Exercise brief >> Please repeat the data exactly, leaving nothing out.

Data under study >>
---+---

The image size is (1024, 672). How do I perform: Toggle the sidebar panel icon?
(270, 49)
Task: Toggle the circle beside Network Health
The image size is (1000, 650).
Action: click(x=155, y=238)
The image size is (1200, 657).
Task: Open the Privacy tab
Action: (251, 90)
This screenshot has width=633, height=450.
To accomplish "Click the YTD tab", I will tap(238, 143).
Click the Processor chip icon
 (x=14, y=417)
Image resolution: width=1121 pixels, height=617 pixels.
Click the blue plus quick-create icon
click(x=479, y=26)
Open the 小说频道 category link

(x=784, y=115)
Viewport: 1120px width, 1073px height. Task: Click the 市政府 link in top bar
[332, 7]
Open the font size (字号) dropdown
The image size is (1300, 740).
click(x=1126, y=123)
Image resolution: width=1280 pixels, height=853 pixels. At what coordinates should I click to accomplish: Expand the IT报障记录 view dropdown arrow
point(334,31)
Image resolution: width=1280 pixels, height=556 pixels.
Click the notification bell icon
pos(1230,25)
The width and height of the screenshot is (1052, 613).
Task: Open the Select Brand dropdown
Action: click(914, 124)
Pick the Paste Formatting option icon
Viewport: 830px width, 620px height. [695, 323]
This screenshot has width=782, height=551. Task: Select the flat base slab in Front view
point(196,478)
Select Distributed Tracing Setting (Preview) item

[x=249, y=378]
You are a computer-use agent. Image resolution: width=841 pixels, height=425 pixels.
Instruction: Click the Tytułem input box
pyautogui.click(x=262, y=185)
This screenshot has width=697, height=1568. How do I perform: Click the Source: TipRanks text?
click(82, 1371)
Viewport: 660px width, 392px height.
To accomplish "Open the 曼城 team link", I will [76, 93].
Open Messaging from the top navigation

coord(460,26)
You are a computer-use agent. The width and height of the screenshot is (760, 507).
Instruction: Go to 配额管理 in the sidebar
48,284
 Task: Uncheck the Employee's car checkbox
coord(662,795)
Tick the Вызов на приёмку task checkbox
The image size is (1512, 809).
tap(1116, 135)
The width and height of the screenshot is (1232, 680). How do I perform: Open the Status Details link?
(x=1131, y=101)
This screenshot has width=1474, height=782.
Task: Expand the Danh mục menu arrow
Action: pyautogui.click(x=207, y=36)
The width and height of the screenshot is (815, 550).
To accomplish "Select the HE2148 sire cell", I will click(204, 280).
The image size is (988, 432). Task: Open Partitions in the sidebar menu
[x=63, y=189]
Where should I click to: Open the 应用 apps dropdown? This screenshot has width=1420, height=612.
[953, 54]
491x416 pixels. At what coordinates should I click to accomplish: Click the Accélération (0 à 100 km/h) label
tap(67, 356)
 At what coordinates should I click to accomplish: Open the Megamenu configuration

---+---

Exercise result >>
The image size is (1024, 672). How do I perform: Toggle the sidebar panel icon?
(270, 49)
Task: Toggle the circle beside Network Health
The image size is (1000, 650).
Action: click(x=155, y=238)
The image size is (1200, 657).
Task: Open the Privacy tab
Action: (251, 90)
This screenshot has width=633, height=450.
To accomplish "Click the YTD tab", I will tap(238, 143).
Click the Processor chip icon
 (x=14, y=417)
Image resolution: width=1121 pixels, height=617 pixels.
Click the blue plus quick-create icon
click(x=479, y=26)
Open the 小说频道 category link

(x=784, y=115)
Viewport: 1120px width, 1073px height. Task: Click the 市政府 link in top bar
[332, 7]
Open the font size (字号) dropdown
The image size is (1300, 740).
click(x=1126, y=123)
Image resolution: width=1280 pixels, height=853 pixels. At what coordinates should I click to accomplish: Expand the IT报障记录 view dropdown arrow
point(334,31)
Image resolution: width=1280 pixels, height=556 pixels.
Click the notification bell icon
pos(1230,25)
The width and height of the screenshot is (1052, 613).
Task: Open the Select Brand dropdown
Action: click(914, 124)
Pick the Paste Formatting option icon
Viewport: 830px width, 620px height. [695, 323]
This screenshot has width=782, height=551. Task: Select the flat base slab in Front view
point(196,478)
Select Distributed Tracing Setting (Preview) item

[x=249, y=378]
You are a computer-use agent. Image resolution: width=841 pixels, height=425 pixels.
Instruction: Click the Tytułem input box
pyautogui.click(x=262, y=185)
This screenshot has width=697, height=1568. How do I perform: Click the Source: TipRanks text?
click(82, 1371)
Viewport: 660px width, 392px height.
To accomplish "Open the 曼城 team link", I will [76, 93].
Open Messaging from the top navigation

coord(460,26)
You are a computer-use agent. The width and height of the screenshot is (760, 507).
Instruction: Go to 配额管理 in the sidebar
48,284
 Task: Uncheck the Employee's car checkbox
coord(662,795)
Tick the Вызов на приёмку task checkbox
The image size is (1512, 809).
tap(1116, 135)
The width and height of the screenshot is (1232, 680). How do I perform: Open the Status Details link?
(x=1131, y=101)
This screenshot has width=1474, height=782.
Task: Expand the Danh mục menu arrow
Action: pyautogui.click(x=207, y=36)
The width and height of the screenshot is (815, 550).
To accomplish "Select the HE2148 sire cell", I will click(204, 280).
The image size is (988, 432). Task: Open Partitions in the sidebar menu
[x=63, y=189]
Where should I click to: Open the 应用 apps dropdown? This screenshot has width=1420, height=612.
[953, 54]
491x416 pixels. At what coordinates should I click to accomplish: Click the Accélération (0 à 100 km/h) label
tap(67, 356)
 At what coordinates should I click to accomplish: Open the Megamenu configuration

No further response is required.